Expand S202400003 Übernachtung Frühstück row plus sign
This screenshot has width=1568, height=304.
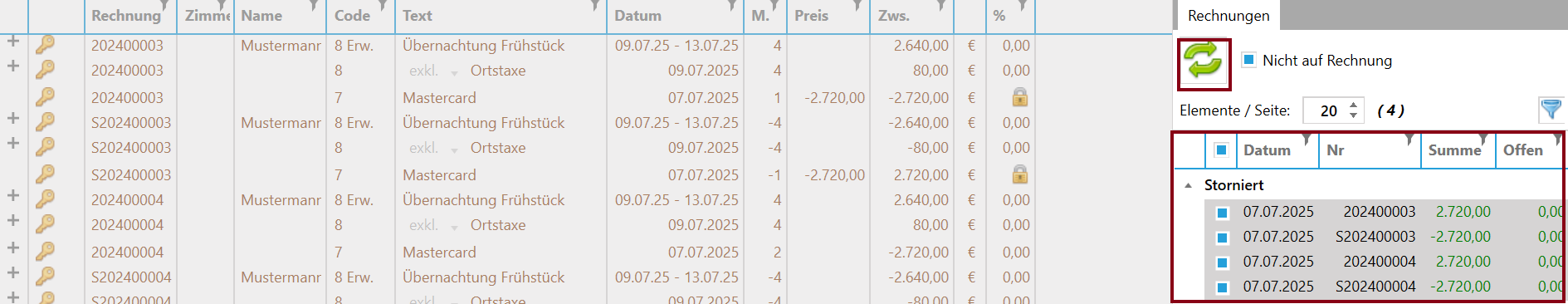tap(12, 118)
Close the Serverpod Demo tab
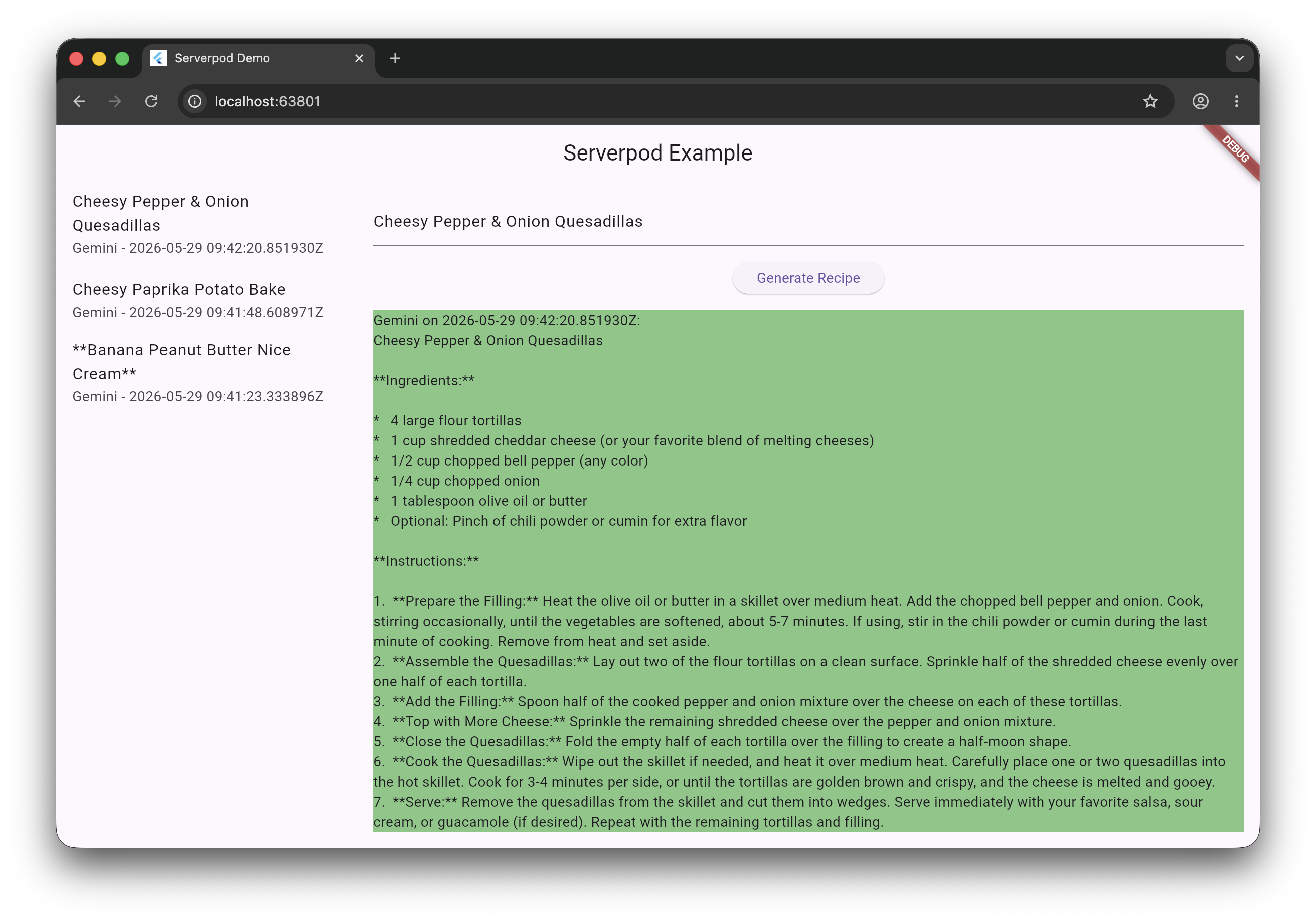Viewport: 1316px width, 922px height. (359, 59)
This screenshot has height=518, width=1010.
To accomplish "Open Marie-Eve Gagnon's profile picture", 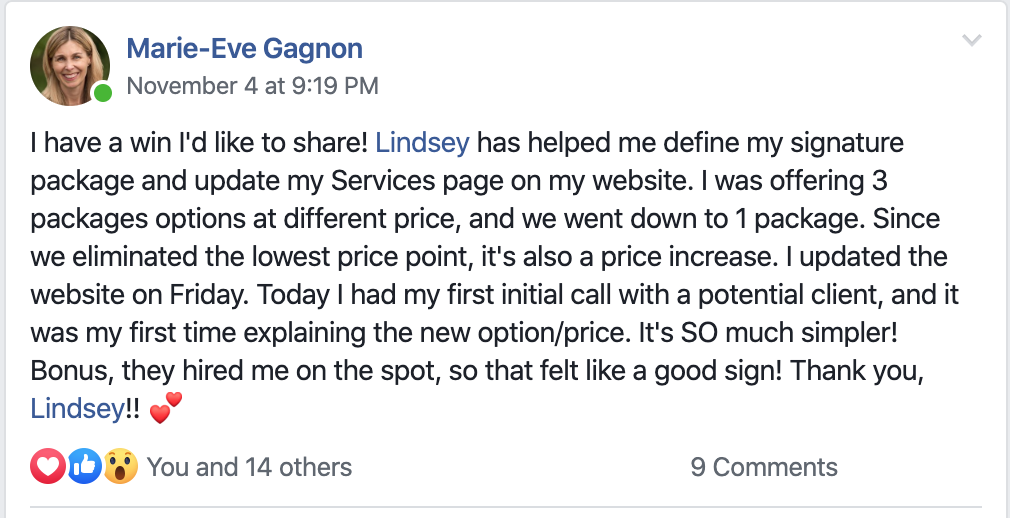I will point(70,65).
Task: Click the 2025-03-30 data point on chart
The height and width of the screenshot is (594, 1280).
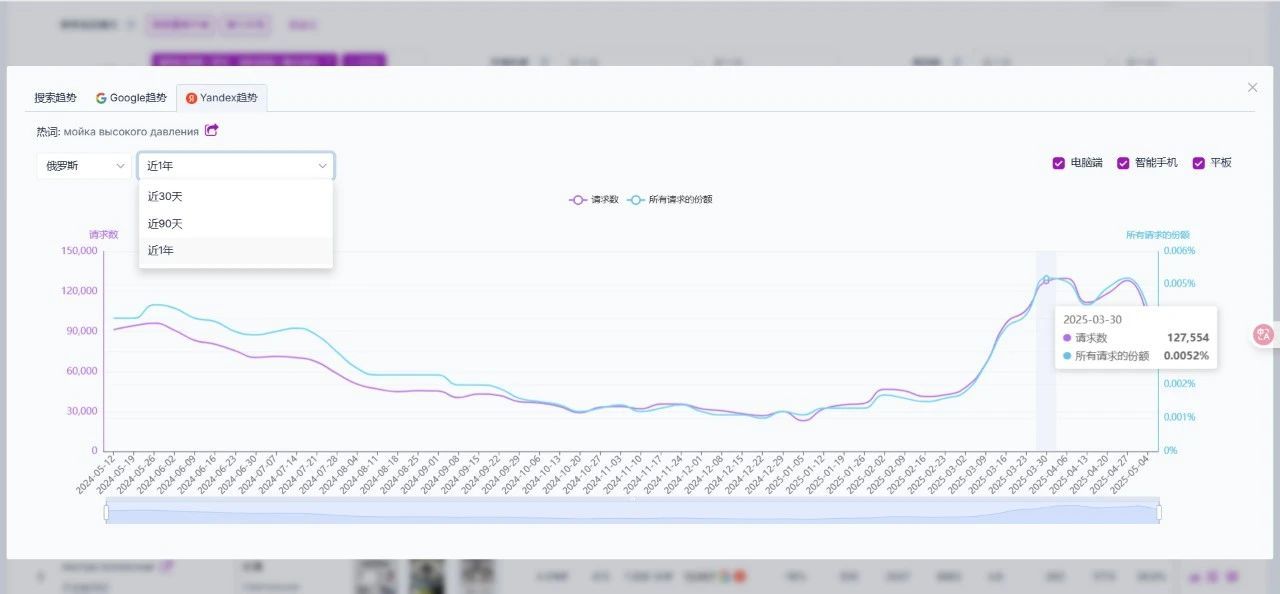Action: point(1046,280)
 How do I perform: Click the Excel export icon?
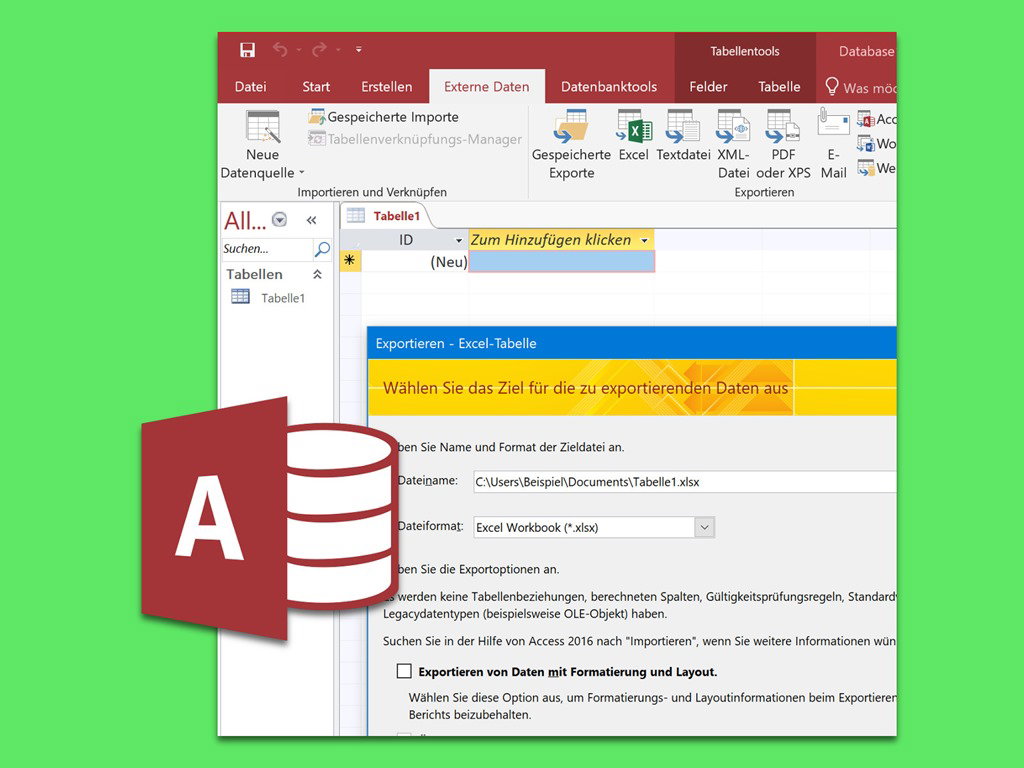coord(634,128)
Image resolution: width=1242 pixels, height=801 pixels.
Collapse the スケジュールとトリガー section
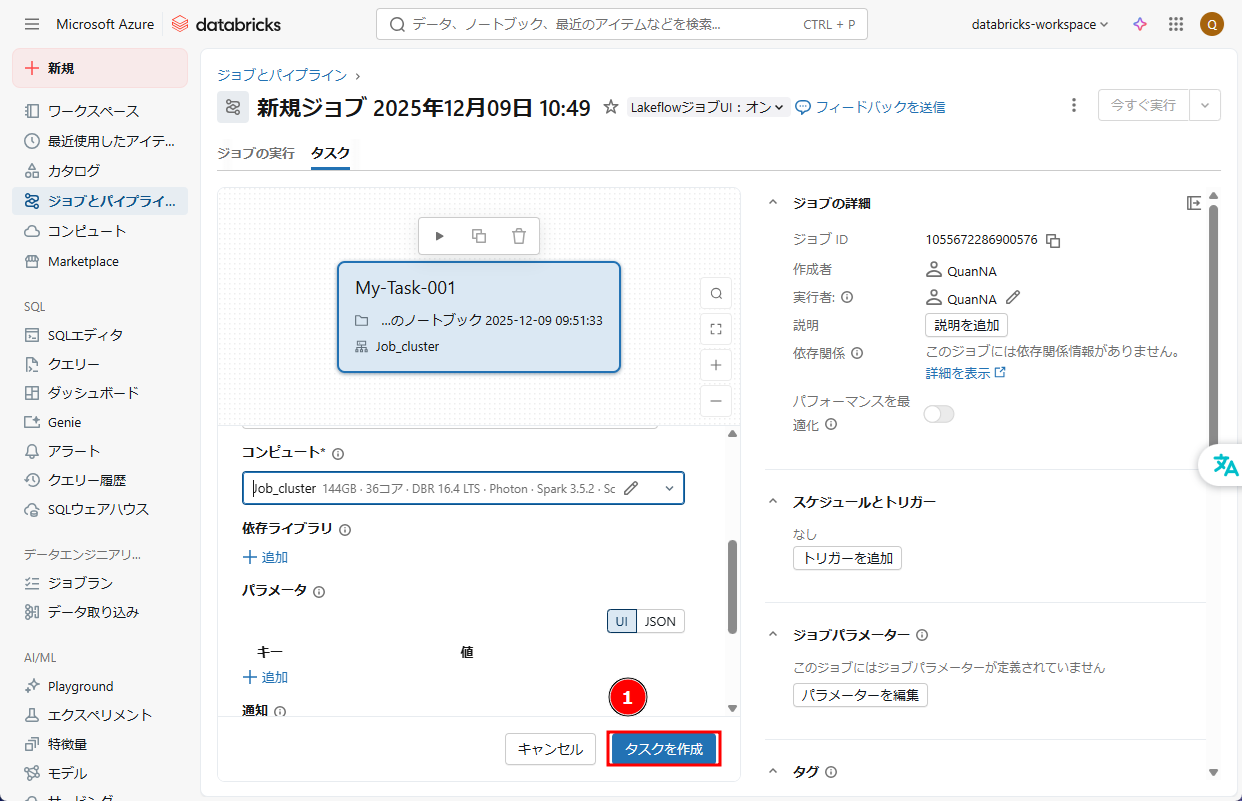pos(772,502)
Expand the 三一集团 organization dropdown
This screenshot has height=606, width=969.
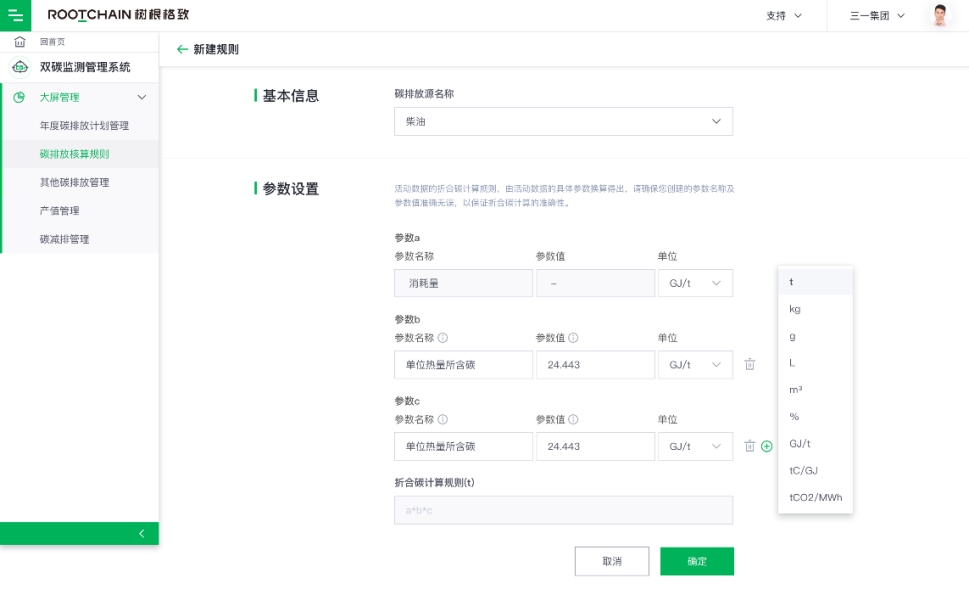[877, 15]
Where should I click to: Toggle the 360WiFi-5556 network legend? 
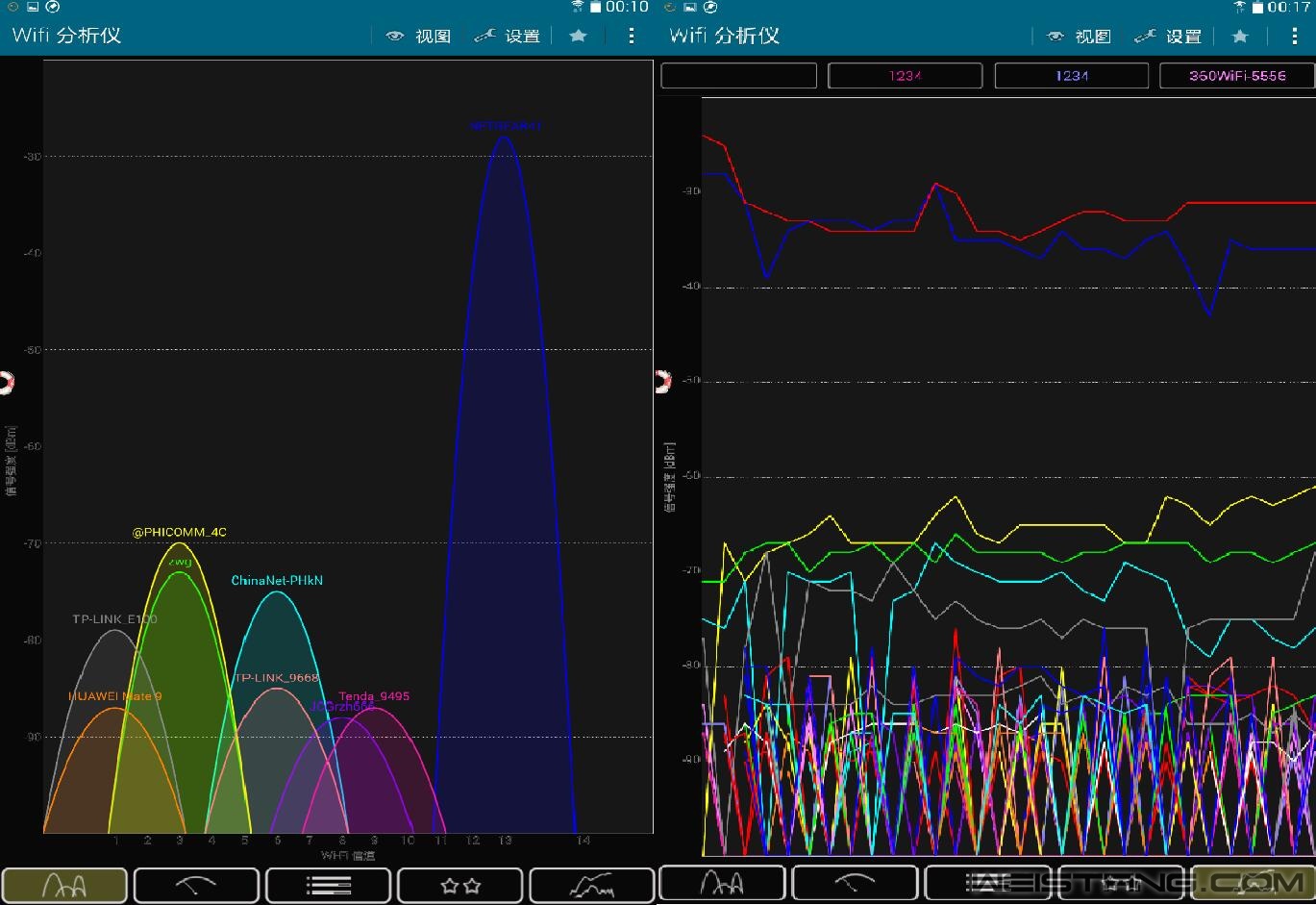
══════
Every line above holding the string "Expand" should be listed.

Expand S202400003 Übernachtung Frühstück row plus sign
Expand the 三一集团 organization dropdown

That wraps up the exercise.